Describe the role of intensive chemotherapy in MDS

A
  • Regimens that are used for induction therapy in AML may be considered in higher-risk patients with good performance status and few co-morbidities who are awaiting allogeneic HCT and require a reduction in disease burden.
  • Remission rates of 40-60% have been reported, but treatment-related mortality approaches 40%. Given the advanced age and potential medical comorbidities of this population, there is high risk of morbidity and mortality from AML-like intensive remission induction therapy with cytotoxic chemotherapy.
  • The most important prognostic factor of response to AML-like therapy is karyotype.
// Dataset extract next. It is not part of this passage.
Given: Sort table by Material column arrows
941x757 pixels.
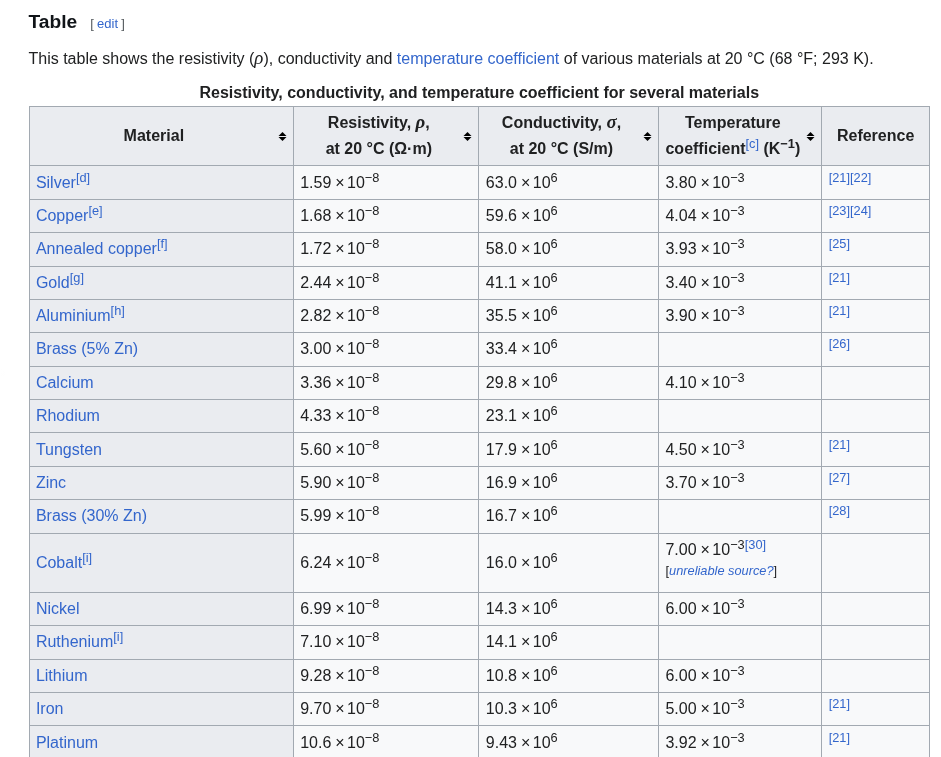Looking at the screenshot, I should coord(282,136).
Patients with unfavorable karyotype [complex karyotype or del(7q)] have a low response rate and short response duration.
27
Q

Describe the role of iron-chelating therapy in MDS

A
  • Therapy for MSD may alleviate the patient’s RBC transfusion needs, but a substantial proportion of patients may not respond to treatment and may develop iron overload increasing the risk of hepatic, cardiac, and endocrine damage. ICT was associated with a greater median survival time than non-use of ICT, especially in lower-risk MDS patients.
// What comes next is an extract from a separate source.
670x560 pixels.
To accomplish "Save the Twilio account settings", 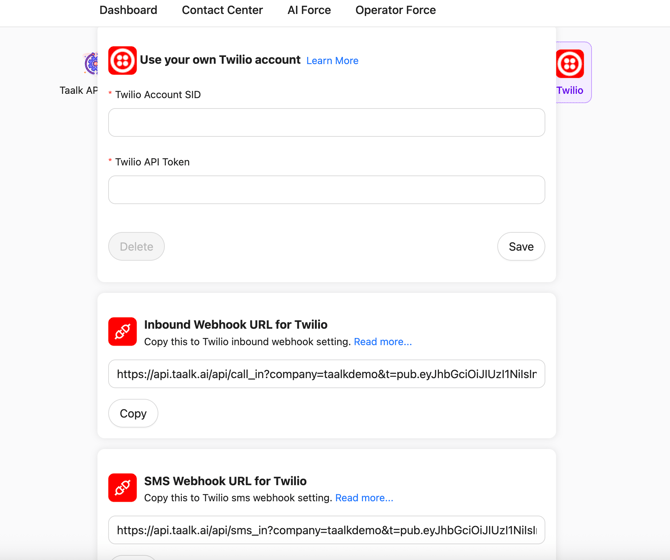I will click(521, 246).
  • If > 20 RBC transfusions have been received and serum ferritin > 2500 ng/mL, consider daily ICT to decrease iron overload (to a ferritin level less than 1,000 ng/mL), particularly for those with >1-year expected lifespan (factoring in co-morbid conditions) and good prognosis (IPSS Low-risk and Intermediate-1 and for potential allogeneic HCT candidates).
  • Current guidelines suggest that ICT can be achieved with either deferoxamine or deferasirox. Deferasirox is contraindicated in patients with high-risk MDS* due to the possibility of liver or kidney impairment and gastrointestinal bleeding. Deferiprone therapy remains a controversial.